PRIMA PAGINA - Più Europa!

Abbiamo dedicato la copertina di questo numero all’Expo universale di Milano, perché è uno di quegli eventi che catalizza l’attenzione dell’opinione pubblica globale per i sei mesi della sua durata e apre i suoi battenti oggi, primo giorno di presenza in edicola del nostro n° 59!

 La prima Esposizione universale fu organizzata a Londra nel 1851, sotto l’egida del Bureau International des Expositions e ha voluto rappresentare un appuntamento quinquennale per dibattere fisicamente delle grandi novità nell’industria, nel commercio e nelle scienze. Si trattò del primo evento nella storia che trasformò il dibattito sui nostri tempi da nazionale e internazionale a globale, seguito a ruota, nel 1895, dalla Biennale di Venezia, che diede forma globale al dibattito sull’arte visiva, fino ad allora molto locale.

E abbiamo inserito la foto del Presidente del Consiglio italiano perché l’Expo potrà contribuire in maniera decisiva a sprovincializzare la sua immagine, rimediando a quella che tra le critiche dei suoi detrattori (presenti soprattutto nella obsoleta sinistra del suo partito) troviamo abbia maggiore fondamento. Per la verità, Renzi sta progressivamente dando sostanza anche alla sua statura internazionale, spendendosi in prima persona per promuovere la linea del dialogo con Putin, unica strategia che possa avere una ragionevole possibilità di successo nell’intricata crisi russo-ucraina; e attirando l’attenzione della comunità internazionale sullo spappolamento libico, potenziale causa di seri problemi di sicurezza per il fronte sud dell’Europa, ove ritardassimo ulteriormente ad occuparcene.

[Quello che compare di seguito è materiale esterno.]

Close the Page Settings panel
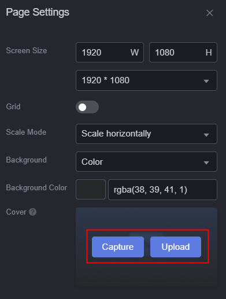This screenshot has height=299, width=226. pos(209,13)
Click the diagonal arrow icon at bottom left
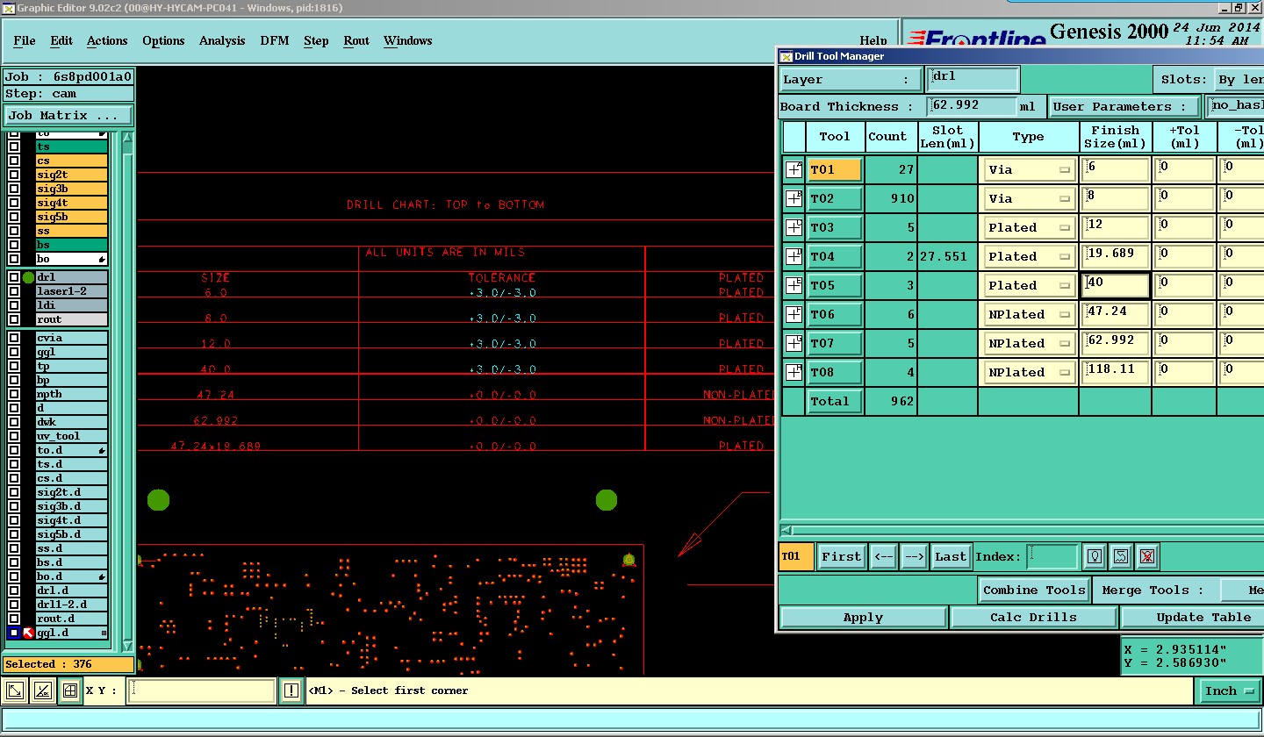This screenshot has height=737, width=1264. tap(15, 691)
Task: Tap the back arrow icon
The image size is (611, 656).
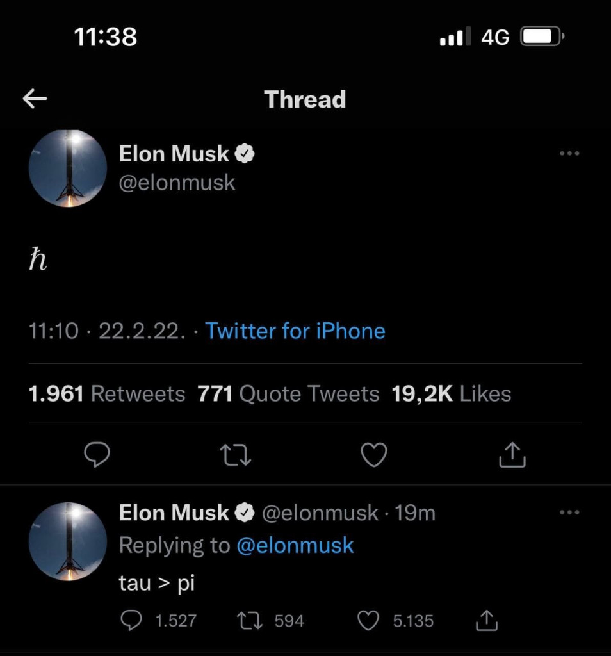Action: pos(35,98)
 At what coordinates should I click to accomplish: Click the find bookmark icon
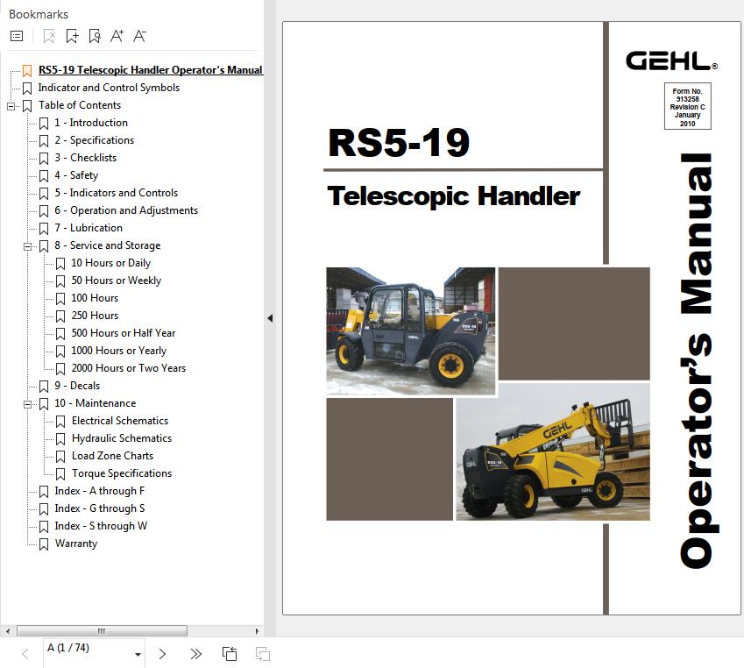pyautogui.click(x=95, y=36)
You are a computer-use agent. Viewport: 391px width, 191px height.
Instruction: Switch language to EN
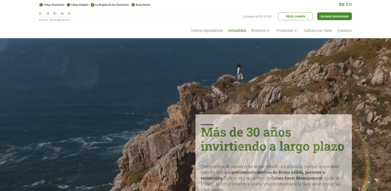point(350,5)
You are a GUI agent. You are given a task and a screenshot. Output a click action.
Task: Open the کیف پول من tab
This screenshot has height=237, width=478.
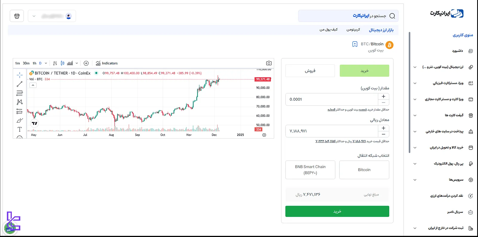329,30
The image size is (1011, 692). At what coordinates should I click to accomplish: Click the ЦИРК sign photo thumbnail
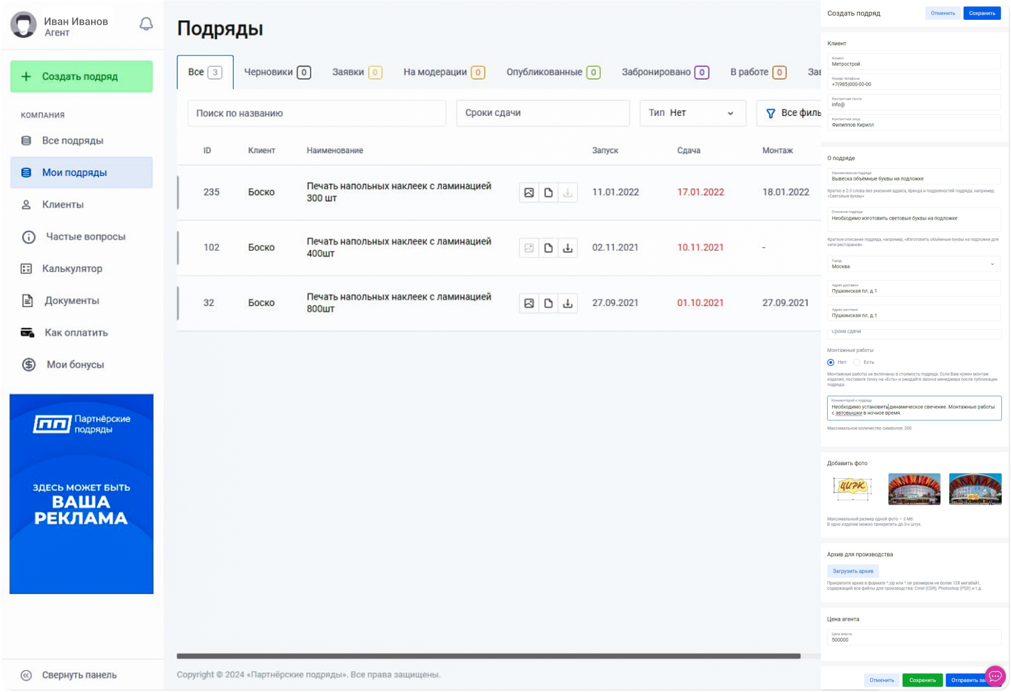(x=853, y=488)
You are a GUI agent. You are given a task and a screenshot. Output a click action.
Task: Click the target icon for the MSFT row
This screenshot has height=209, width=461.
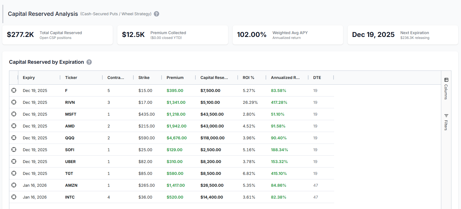click(14, 114)
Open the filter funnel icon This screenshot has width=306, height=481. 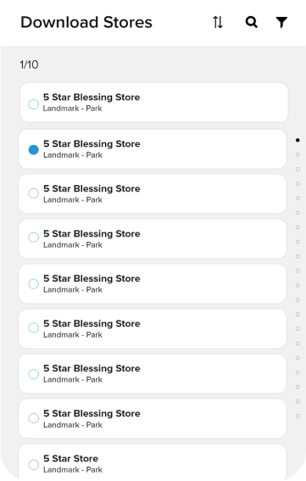(x=281, y=22)
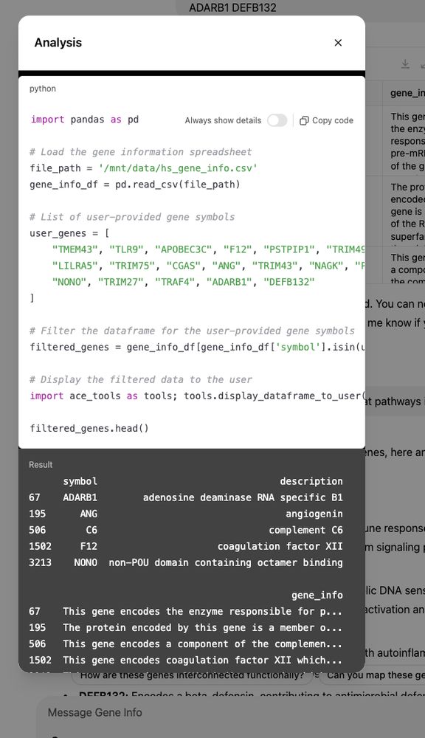
Task: Click the Result section label
Action: (x=41, y=464)
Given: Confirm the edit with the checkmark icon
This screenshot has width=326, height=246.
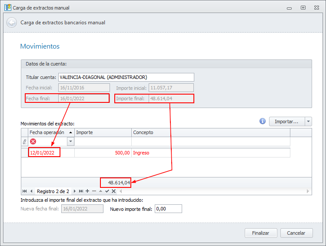Looking at the screenshot, I should 107,191.
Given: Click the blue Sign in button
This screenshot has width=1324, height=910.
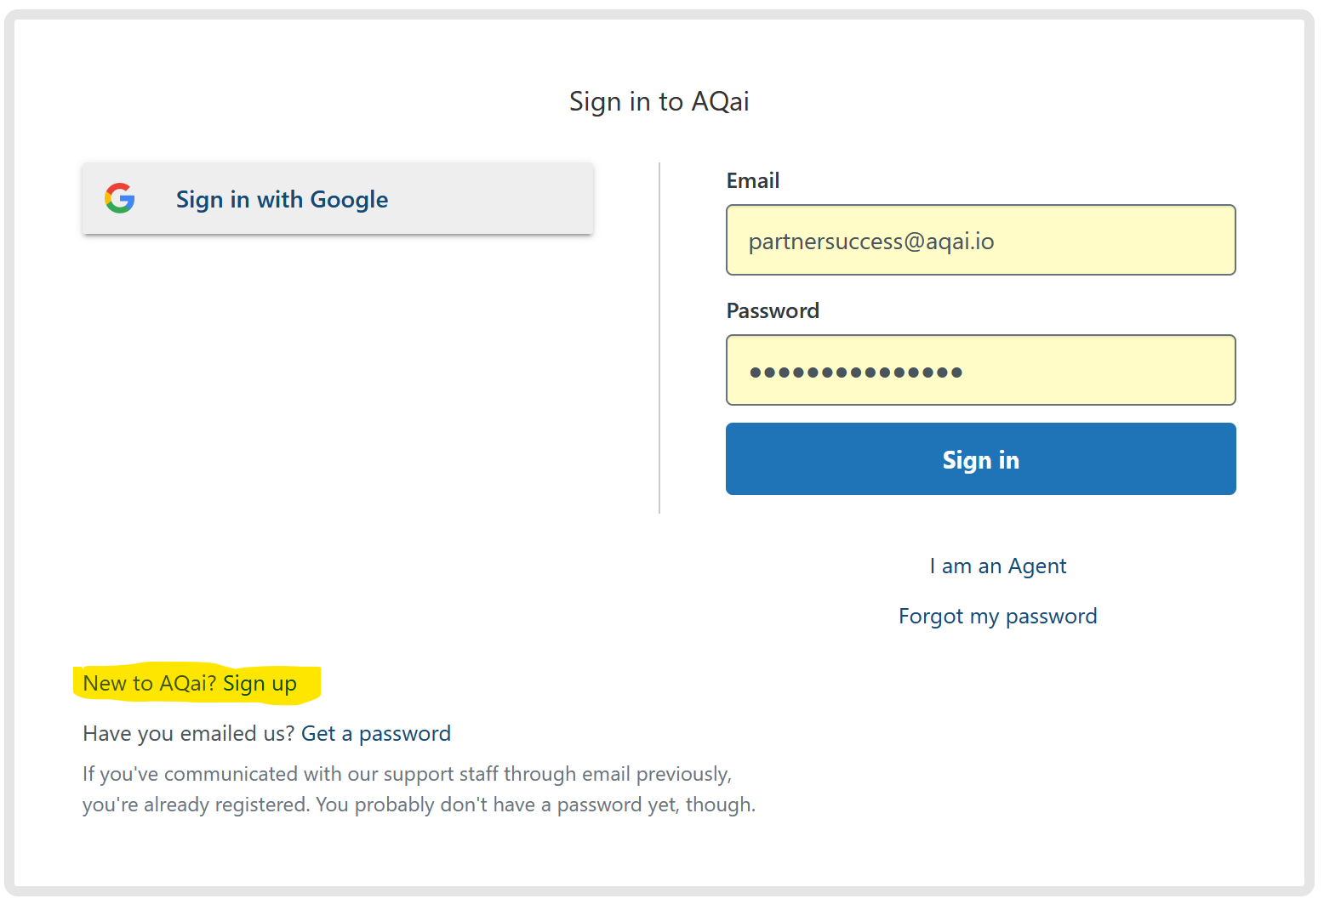Looking at the screenshot, I should pos(980,459).
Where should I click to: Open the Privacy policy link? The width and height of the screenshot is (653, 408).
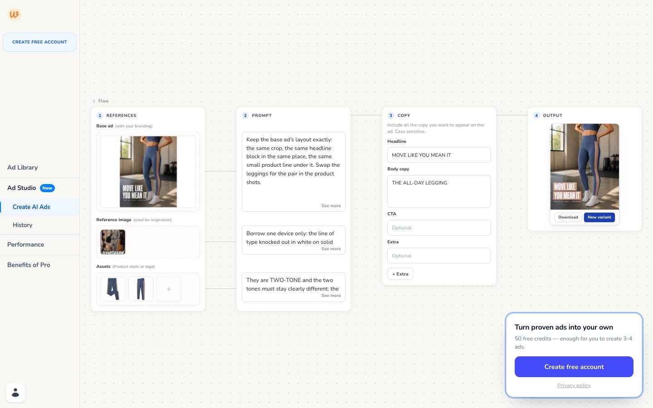(x=574, y=385)
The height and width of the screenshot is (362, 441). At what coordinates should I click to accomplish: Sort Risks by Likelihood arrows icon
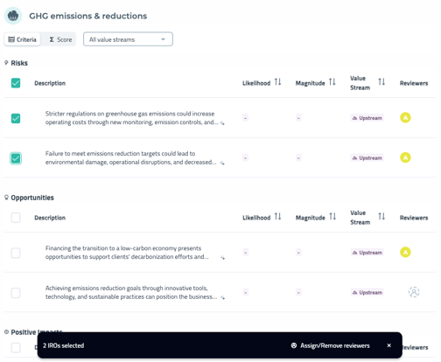tap(277, 82)
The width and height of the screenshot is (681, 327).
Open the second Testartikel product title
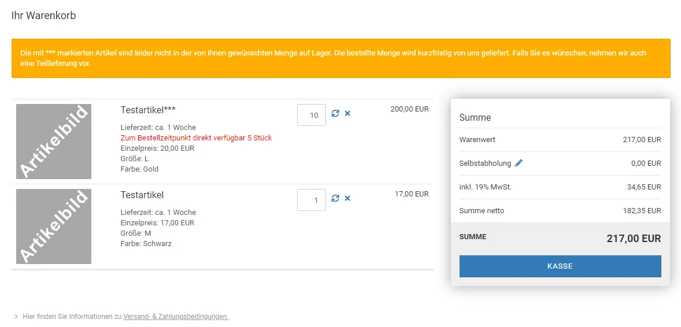[x=142, y=195]
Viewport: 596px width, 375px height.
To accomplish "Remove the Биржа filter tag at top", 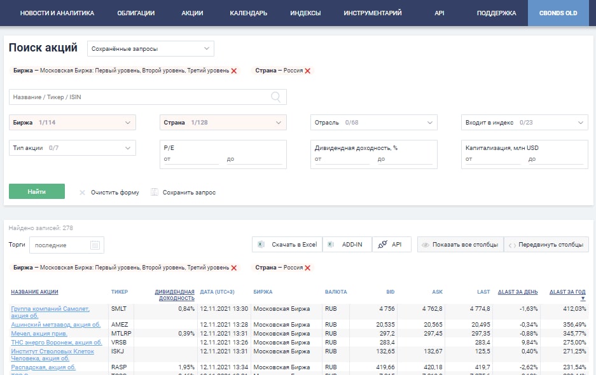I will [x=234, y=71].
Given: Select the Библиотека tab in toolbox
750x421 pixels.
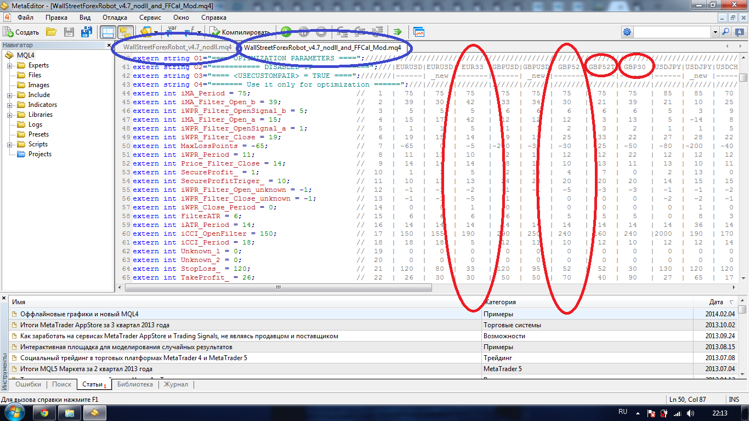Looking at the screenshot, I should pos(135,384).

Non ci stancheremo mai di ripetere che, comunque, noi tutti abbiamo bisogno di “+ Europa!”, se vogliamo far fronte efficacemente alla ritirata americana dagli scenari di crisi che ci circondano. Un’Europa intelligente, quella che ha costretto Porošenko e Putin al dialogo di Minsk, non certo quella che distrattamente consente ancora a qualcuno di programmare l’adesione dell’Ucraina alla Nato, causa politica principale della difficoltà a mettere fine ai combattimenti in Ucraina orientale; un’Europa dinamica, quella che ha finalmente affiancato e sostenuto l’Onu nella riunione di Rabat, dove per la prima volta i contendenti libici si sono seduti allo stesso tavolo, condizione necessaria per programmare qualsiasi tipo d’intervento pacificatore nel Paese. Un’Europa che, dopo aver integrato efficacemente i mercati finanziari, provi finalmente a disegnare una road map verso una politica di difesa unica, che veda presto un esercito Ue occuparsi efficacemente di Isis e di altri estremismi emergenti.